Hounds for Heroes trains puppies for injured soldiers
- Published
Six Labrador puppies are being trained by a Hampshire charity as canine partners to help injured servicemen and women manage their daily tasks.
Hounds for Heroes runs a training centre near Petersfield where the dogs are being taught skills such as opening doors and using cash machines.
Once they have been trained, they will be partnered with injured military and emergency service personnel.
The charity was set up by veteran of the first Gulf War, Allen Parton.
Mr Parton's assistance dog Endal helped him recover from a serious head injury.
One of the dogs is named after Red Arrows pilot Flt Lt Jon Egging who died in a crash at the Bournemouth Air Festival in Dorset.
He died following a display which was raising money for Hounds for Heroes.
The puppies live with "puppy parents" who foster them and help to train and socialise them over the next few months.
Their specialist training begins when they join their eventual owners.
Christine Barrett, a volunteer helping to train the puppies, said: "It's very rewarding and obviously the first few months are the most difficult because that's when they're learning so much and so quickly.
'Saved my life'
Another volunteer Jane Chamberlain said: "You see it on the television all the time, these servicemen coming home and what they've been through and still have to go through - especially those with serious injuries.
"I don't think anywhere near enough is being done for them."
Mr Parton's injuries, suffered in a car crash while on service in 1991, left him partially paralysed with severe depression and amnesia. He could not even remember his wife and family.
The chief petty officer credits Endal as a "wonderdog" who helped get his life back on track.

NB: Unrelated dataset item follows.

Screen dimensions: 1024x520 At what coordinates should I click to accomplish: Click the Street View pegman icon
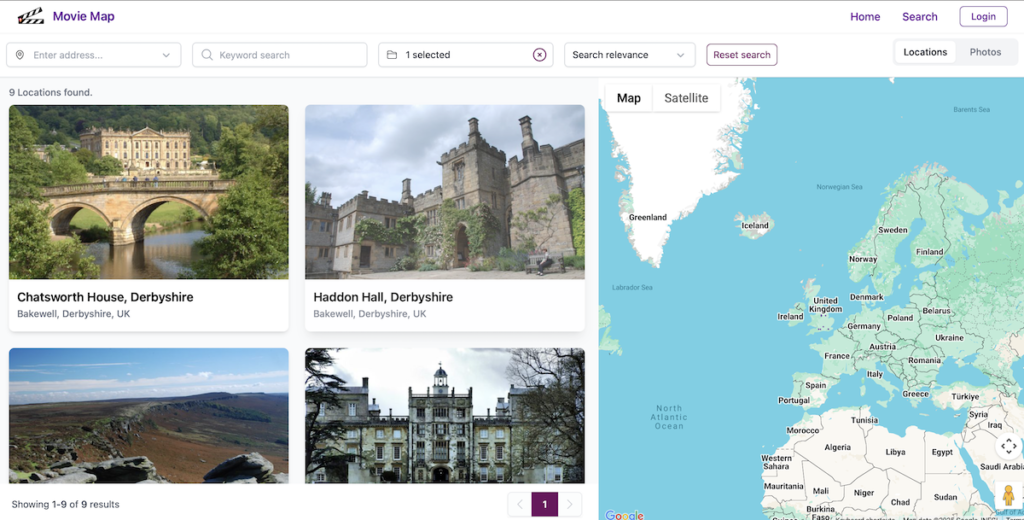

The pedigree Labrador helped with everything from the weekly shopping to getting his owner into the recovery position if he collapsed.
Endal died in 2009 but Mr Parton founded Hounds for Heroes in his memory.
Mr Parton said: "This is life-enabling. There are 900,000 people who could benefit from a dog and we're starting with six, but it doesn't stop here.
"To remind people, when those guns go quiet on the battlefield, the battles then with disability, trauma and bereavement are just beginning for so many.
"[Endal] brought me back to my wife and children in such a manner that, having lost memories of my wife, we got remarried five years ago. He saved my life."